After designing the nucleic acid reagents, obtaining them can take up to several days. One hold-up can be in ensuring good quality control of some small RNA sequences (i.e. the quantification standards). The stem-loop primer can be re-folded to a stable structure overnight in a standard thermo-cycler. Once the working stocks are prepared and aliquots properly stored, it is important to test the assay on the quantification standard before committing experimental samples to the assay. A simple dilution series can be made in small test tubes with and without RT, reverse transcribed, run on the real time instrument. This is to establish the dynamic range of the particular assay, and ensure that the reagents are working as expected.

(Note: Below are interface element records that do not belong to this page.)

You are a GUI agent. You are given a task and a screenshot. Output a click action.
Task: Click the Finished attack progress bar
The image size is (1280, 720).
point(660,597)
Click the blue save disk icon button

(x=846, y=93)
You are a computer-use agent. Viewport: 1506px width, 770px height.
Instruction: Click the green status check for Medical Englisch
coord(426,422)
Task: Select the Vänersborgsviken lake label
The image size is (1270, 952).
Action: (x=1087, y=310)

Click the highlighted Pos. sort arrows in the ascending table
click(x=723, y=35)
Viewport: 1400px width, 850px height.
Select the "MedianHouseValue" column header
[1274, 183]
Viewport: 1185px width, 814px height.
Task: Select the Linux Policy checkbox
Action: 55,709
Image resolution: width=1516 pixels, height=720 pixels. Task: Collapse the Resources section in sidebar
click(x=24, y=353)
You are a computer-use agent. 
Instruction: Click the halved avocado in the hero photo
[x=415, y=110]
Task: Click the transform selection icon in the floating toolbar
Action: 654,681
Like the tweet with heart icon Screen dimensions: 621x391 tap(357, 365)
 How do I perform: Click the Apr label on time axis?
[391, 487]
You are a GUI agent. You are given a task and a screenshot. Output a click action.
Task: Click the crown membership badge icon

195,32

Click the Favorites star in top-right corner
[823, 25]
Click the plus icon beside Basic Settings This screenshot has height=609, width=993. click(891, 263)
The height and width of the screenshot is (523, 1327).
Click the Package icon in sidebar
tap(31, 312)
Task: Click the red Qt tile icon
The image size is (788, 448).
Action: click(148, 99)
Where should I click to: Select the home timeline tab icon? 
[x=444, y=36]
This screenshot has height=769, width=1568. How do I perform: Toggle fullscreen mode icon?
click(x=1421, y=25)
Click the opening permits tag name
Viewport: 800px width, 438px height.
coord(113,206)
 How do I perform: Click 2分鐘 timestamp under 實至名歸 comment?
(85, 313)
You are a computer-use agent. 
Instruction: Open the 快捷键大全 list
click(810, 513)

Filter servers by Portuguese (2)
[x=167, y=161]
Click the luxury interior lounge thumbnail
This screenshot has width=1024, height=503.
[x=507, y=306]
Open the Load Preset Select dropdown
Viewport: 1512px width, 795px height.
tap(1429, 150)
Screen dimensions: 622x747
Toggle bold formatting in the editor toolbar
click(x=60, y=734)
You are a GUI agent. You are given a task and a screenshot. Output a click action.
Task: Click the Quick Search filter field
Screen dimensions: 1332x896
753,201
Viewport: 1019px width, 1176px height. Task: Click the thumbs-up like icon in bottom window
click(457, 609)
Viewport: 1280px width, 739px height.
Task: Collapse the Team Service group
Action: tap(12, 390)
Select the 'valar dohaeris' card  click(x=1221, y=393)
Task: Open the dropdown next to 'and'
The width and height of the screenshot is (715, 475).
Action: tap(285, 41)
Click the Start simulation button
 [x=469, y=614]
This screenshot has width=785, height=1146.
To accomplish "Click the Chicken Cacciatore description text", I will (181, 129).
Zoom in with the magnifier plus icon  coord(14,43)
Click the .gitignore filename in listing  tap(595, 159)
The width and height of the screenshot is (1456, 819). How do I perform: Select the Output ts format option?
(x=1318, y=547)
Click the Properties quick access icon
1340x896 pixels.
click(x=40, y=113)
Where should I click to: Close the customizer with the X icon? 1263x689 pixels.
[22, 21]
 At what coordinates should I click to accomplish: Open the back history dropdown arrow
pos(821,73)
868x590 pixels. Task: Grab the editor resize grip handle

Preparation of the working stocks and testing the assay can be performed in one to two days.

Preparation of the experimental samples is likely to take longer. They can be accumulated as total RNA or <40nt RNA and stored at -70 to -80°C. The MirVana kit allows processing of as many as twelve samples at one time. FlashPAGE isolation takes ∼12 minutes per sample for the electrophoresis and is followed by purifying the group of samples together. Thus, allow two days or more for sample preparation. Once the samples and reagents are assembled, a single plate containing two assays and twelve samples can easily be run in one day. This method can also be adapted to a 384-well format. The set-up of the RT step is the time-limiting step. Using a 384-well format would ideally be performed robotically. Alternatively, four separate RT plates can be set-up and reverse transcribed and can be stored at -20°C. When four plates are ready, they can be transferred to a single 384-well plate for qPCR. Although this may seem like a higher-throughput option, the actual set-up time is not changed, and without robotic assistance it may be overwhelming and potentially compromise one's experimental samples.

Running one 96-well plate with two assays per plate per day permits keeping abreast of the data analysis and allows for more continuous monitoring of the assay performance.